Empezó como un titubeo apenas audible, y fue aumentando de intensidad conforme los minutos iban cayendo al suelo. Sobrevuelan palabras sonoras sobre los oídos, llenando con rapidez el cerebro. Una luz llenaba el espacio, y una manada de osos jugaba a sus espaldas, junto a los árboles de madera. Iba desnuda, pero era tal la luminosidad de su cuerpo, que el destello impedía verle la piel.
Usted nunca vislumbró una metamorfosis igual, en la que la misma belleza se transforma en cisne y en ángel indistintamente, y su portadora devora nubes durante su viaje al cielo. Sus propios dedos sellan sus labios, mientras mi cuerpo arde en llamas inagotables que nunca causan secuelas más que en el interior. Me perdí en el laberinto de sus ojos, bien cierto es, al tiempo que la luz del sol cambiaba de color a lo largo de las horas.

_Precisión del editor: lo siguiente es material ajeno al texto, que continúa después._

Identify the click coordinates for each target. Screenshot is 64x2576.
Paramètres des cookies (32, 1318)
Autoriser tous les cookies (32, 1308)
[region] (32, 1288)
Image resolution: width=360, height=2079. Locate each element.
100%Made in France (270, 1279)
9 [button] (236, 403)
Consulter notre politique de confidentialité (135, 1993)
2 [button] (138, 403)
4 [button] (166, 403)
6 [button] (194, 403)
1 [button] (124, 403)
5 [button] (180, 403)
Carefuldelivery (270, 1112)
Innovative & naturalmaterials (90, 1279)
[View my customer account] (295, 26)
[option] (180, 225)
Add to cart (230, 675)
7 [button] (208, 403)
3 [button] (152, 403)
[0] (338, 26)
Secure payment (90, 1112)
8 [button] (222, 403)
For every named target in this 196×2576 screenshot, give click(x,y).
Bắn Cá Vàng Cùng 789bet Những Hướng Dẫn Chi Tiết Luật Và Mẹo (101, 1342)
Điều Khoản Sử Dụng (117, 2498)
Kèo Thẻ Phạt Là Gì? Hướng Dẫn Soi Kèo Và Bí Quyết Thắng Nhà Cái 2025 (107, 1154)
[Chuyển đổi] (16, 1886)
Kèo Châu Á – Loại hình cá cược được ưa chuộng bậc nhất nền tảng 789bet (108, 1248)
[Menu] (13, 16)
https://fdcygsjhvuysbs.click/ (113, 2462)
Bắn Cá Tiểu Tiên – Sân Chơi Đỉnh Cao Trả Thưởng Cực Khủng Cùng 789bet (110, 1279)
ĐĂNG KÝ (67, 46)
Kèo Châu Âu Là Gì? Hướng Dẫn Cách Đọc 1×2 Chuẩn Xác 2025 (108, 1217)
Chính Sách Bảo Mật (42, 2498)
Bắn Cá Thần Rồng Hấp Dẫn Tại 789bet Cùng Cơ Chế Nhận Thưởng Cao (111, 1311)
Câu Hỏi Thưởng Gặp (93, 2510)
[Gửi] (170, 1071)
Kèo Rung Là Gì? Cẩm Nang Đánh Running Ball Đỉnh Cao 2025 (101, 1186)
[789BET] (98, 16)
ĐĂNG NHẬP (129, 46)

Los cantos de la sirena se volvieron mudos y en su lugar apareció un libro de fantasía donde se podían leer las estrellas de sus manos. En esta ocasión logró derribar las pocas defensas que pude haberle puesto frente a su legión de plumas, y las murallas del castillo fueron derribadas por un desbordado río que llevaba enormes olas, solo dignas para surfistas expertos.
El cansancio invadía los sentidos, pero más fuerte era la sensación de bienestar al ahogarme entre aquellas arenas movedizas húmedas, y quería alargar mis dedos para poder tocar a aquella niña pequeña que se reía en la lejanía de la selva. Y entonces me encontraba con que se perdía entre los árboles y no llegaba a alcanzarla.
Y desde entonces corro entre la maleza, dispuesto a encontrarla, y tumbarme con ella en el suelo, porque en realidad no es una niña, es la musa que invade mi sueño y me lleva por caminos que nunca antes realicé. Es la pequeña M, una deidad perdida entre los confines de la Tierra, que solo es encontrada una vez cada mil años mortales.